▸ **Direction**: Quote, word for word, the whole transcript below about filling gaps with room tone in Pro Tools.

It will actually just size the room tone on my clipboard to fill this gap. If it's too long, it will shorten it. If it's too short, it will actually repeat it. This one is probably going to be too long, so I will show you what this looks like. So there, it just fit it to fill the gap. Now, the next thing I want to do, again, using our fades that we just learned, select, a little selection between the two, after crossfade, and again on the other side, after crossfade, and we have a seamless fill. (Character: Expenses. We're losing one of the--) So what happens if we want a paste longer than our selection? Let's say I needed to paste room tone in to fill this whole area here.

I will go back to Edit > Paste Special. It's also Option+Command+V, Alt+Ctrl+V. In this case, Pro Tools asks us to put batch fades because it has to repeat the room tone twice, maybe three times, to fill that gap. So again, let's choose Equal Power, and five milliseconds works. So we will hit OK, and what it did is it pasted it in there and did a crossfade where it needed to repeat. Again, remember, repeating room tone can be dangerous, so watch out for repeating sounds.

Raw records
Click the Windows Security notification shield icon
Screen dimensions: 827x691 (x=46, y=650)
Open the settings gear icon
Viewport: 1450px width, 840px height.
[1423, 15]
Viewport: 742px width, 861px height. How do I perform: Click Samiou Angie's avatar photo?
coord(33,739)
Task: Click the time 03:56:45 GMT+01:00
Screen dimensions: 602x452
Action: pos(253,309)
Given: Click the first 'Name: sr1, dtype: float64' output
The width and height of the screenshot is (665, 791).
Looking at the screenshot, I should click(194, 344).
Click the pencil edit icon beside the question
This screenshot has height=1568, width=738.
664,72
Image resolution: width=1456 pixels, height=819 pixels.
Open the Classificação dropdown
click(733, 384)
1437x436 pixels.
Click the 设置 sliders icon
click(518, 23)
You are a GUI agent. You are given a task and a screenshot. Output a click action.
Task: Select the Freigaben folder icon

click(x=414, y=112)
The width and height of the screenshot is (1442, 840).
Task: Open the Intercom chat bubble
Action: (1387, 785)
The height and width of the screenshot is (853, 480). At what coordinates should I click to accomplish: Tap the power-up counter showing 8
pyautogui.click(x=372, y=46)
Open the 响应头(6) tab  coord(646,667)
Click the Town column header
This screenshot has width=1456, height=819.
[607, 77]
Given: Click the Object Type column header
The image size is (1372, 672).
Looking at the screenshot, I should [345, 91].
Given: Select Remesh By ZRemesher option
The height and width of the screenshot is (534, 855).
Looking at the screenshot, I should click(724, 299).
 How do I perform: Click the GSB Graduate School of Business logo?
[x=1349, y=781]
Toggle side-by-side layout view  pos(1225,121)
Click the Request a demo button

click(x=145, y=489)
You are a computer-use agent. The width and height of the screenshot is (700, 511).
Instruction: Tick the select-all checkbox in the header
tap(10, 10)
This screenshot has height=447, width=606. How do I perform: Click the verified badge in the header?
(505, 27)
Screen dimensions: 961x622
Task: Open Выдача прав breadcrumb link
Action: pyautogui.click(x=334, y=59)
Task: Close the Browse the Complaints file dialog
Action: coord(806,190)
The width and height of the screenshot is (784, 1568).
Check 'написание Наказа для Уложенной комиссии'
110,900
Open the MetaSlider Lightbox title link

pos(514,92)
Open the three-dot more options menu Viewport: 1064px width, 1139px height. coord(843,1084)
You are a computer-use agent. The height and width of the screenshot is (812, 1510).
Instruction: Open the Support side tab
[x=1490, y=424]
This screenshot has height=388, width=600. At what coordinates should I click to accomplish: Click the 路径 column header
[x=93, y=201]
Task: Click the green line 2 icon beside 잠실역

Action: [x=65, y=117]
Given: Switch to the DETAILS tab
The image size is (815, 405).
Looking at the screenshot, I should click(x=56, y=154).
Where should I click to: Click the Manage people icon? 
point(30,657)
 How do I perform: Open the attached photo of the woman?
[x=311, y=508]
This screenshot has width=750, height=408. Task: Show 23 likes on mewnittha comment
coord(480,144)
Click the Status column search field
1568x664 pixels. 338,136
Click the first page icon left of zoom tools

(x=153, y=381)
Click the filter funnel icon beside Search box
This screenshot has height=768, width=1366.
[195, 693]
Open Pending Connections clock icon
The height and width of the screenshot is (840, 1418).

▸ **Reply**:
It will actually just size the room tone on my clipboard to fill this gap. If it's too long, it will shorten it. If it's too short, it will actually repeat it. This one is probably going to be too long, so I will show you what this looks like. So there, it just fit it to fill the gap. Now, the next thing I want to do, again, using our fades that we just learned, select, a little selection between the two, after crossfade, and again on the other side, after crossfade, and we have a seamless fill. (Character: Expenses. We're losing one of the--) So what happens if we want a paste longer than our selection? Let's say I needed to paste room tone in to fill this whole area here.

I will go back to Edit > Paste Special. It's also Option+Command+V, Alt+Ctrl+V. In this case, Pro Tools asks us to put batch fades because it has to repeat the room tone twice, maybe three times, to fill that gap. So again, let's choose Equal Power, and five milliseconds works. So we will hit OK, and what it did is it pasted it in there and did a crossfade where it needed to repeat. Again, remember, repeating room tone can be dangerous, so watch out for repeating sounds.